油红O属于偶氮染料，是很强的脂溶剂和染脂剂，与甘油三酯结合呈小脂滴状。脂溶性染料能溶于组织和细胞中的脂类，它在脂类中的溶解度比在溶剂中大。当组织切片置入染液时，染料则离开染液而溶于组织内的脂质(如脂滴)中，使组织内的脂滴呈橘红色。

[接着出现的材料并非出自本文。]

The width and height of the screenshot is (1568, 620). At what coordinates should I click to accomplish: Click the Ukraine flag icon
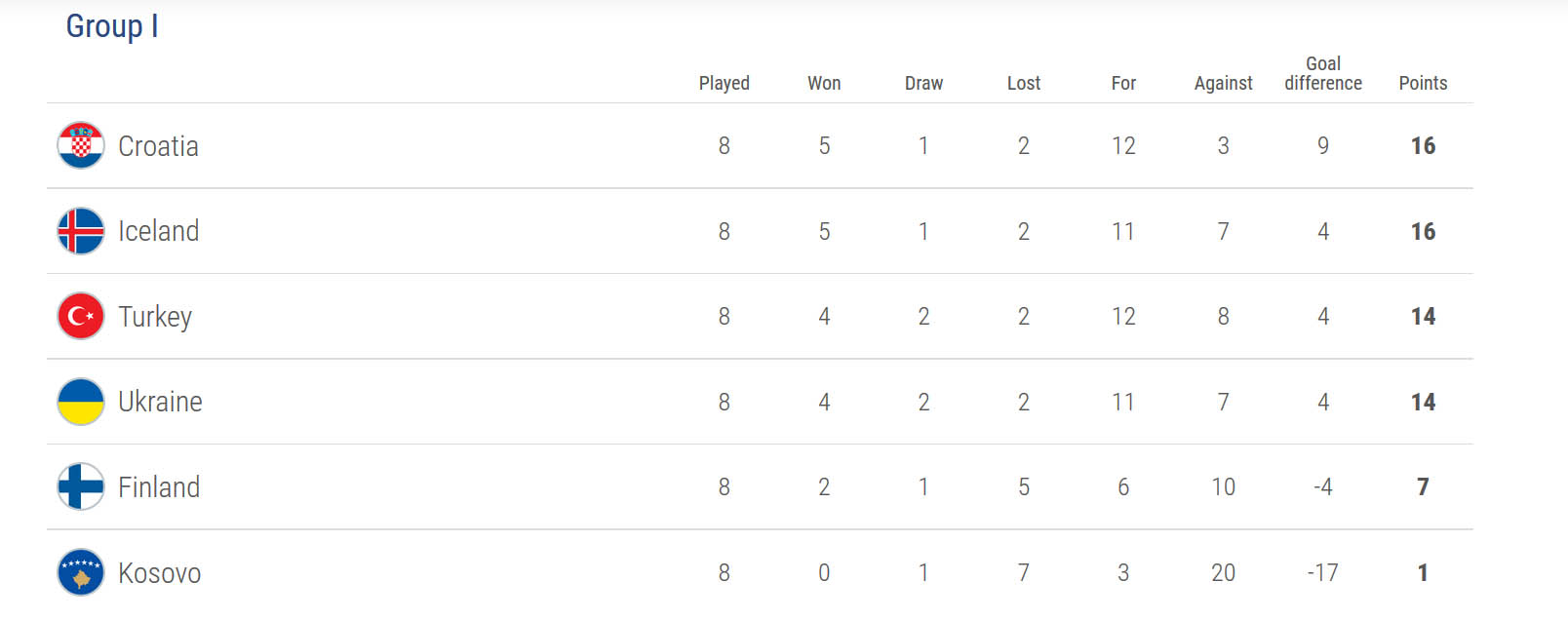tap(81, 402)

染色结果：细胞核被苏木精染成鲜明的蓝色，组织内脂滴被染成橘红色。

1样本保存
1.1取材及冷冻

切取组织时应使用锋利的刀、剪，切取组织块时，从刀的根部开始向后拉动切开组织。组织块的厚度约为0.2~0.3cm，大小为1.5cm×1.5cm x 0.3cm为宜。将要切取的平面朝下放到塑料包埋盒底部，在液氮表面停留约30秒把组织冻硬，注意停留太久易使组织冻裂。立即把冻硬的组织块装入自封袋中保存于-80℃低温冰箱。

1.2切片 

切片前将组织样本置于-20℃冰箱内复温30 min，切片厚度在5～7 μm，太厚贴片不牢固，更不利于镜下观察。包埋可用OCT,也可用胶水代替。用高粘度胶水在支撑架上滴加形成一个小台，将组织放上，在组织周围用胶水包埋一下放在冷台上冷冻。包埋使组织上、下方有一定的边，有利于连续切片，而且展片时可以避免组织皱缩。待组织达适当硬度即可切片，切片时组织的冷冻程度是切片的关键环节，冻得过硬，切片呈碎屑状；冻得不够，切片呈粥糜状或切不成片。

1.3贴片和固定
载玻片必须预先处理，常用多聚赖氨酸包被。需要注意多聚赖氨酸不可反复使用，且不能用玻璃容器存放。将切片小心贴附于载玻片上，贴片时手要稳，并且手要有一个向下伸展的动作，立即将切片放入固定液中。以往的经验用吹风机吹干再固定，但*干后的组织容易在冲洗时脱片，并且组织细胞发生退行性变；另外，可溶性抗原不能晾干，应立即固定。固定液的选择因抗原而异，但一般抗原可用4℃预冷的丙酮固定15 min，此固定剂比较温和，对抗原保存较好。
2  油红O染色步骤

1.1．切片用4%甲醛固定10分钟；

2.2．蒸馏水洗；

2.3．60％异丙醇浸洗；

2.4．油红O染液10分钟(染液可回收再利用)；

2.5．60％异丙醇分色至背景无色；

2.6．蒸馏水洗；

2.7．Mayer苏木精复染；

2.8. 自来水洗(蓝化)1～3分钟；

2.9．蒸馏水洗；

2.10．甘油明胶封片。

3 图像采集

通过显微镜拍照，采集分析样本相关部位。